### The task:
From the entries below, please gather each line containing the string "post".

### Pixel coordinate grounding data:

####################

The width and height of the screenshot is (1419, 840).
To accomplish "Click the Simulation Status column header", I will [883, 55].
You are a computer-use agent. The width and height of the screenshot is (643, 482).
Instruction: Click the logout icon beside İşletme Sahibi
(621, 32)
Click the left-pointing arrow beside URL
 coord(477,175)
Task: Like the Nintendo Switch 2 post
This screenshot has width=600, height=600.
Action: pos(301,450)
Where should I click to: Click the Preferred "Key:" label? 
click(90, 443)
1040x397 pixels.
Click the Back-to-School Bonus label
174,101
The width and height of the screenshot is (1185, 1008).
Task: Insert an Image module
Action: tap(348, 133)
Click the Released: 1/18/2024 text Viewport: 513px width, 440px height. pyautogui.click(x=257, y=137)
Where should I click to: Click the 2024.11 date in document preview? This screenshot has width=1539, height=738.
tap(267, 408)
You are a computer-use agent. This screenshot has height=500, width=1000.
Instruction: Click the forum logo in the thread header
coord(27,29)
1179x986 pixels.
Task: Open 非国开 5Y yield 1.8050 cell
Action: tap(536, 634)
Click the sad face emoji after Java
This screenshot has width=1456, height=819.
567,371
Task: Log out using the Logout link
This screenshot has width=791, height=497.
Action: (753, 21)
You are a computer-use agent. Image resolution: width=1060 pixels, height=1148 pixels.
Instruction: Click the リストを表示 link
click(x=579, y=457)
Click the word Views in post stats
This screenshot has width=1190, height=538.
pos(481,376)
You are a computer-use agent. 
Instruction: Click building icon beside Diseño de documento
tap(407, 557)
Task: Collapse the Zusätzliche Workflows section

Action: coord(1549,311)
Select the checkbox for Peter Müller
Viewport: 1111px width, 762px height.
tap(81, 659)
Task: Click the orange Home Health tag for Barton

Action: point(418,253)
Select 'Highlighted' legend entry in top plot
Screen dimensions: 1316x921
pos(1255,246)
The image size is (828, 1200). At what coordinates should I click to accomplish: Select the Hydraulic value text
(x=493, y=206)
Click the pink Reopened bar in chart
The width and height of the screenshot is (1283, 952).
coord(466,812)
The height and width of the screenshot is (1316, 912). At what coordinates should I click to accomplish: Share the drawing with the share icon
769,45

####################

### Response:
Task: Like the Nintendo Switch 2 post
Click the word Views in post stats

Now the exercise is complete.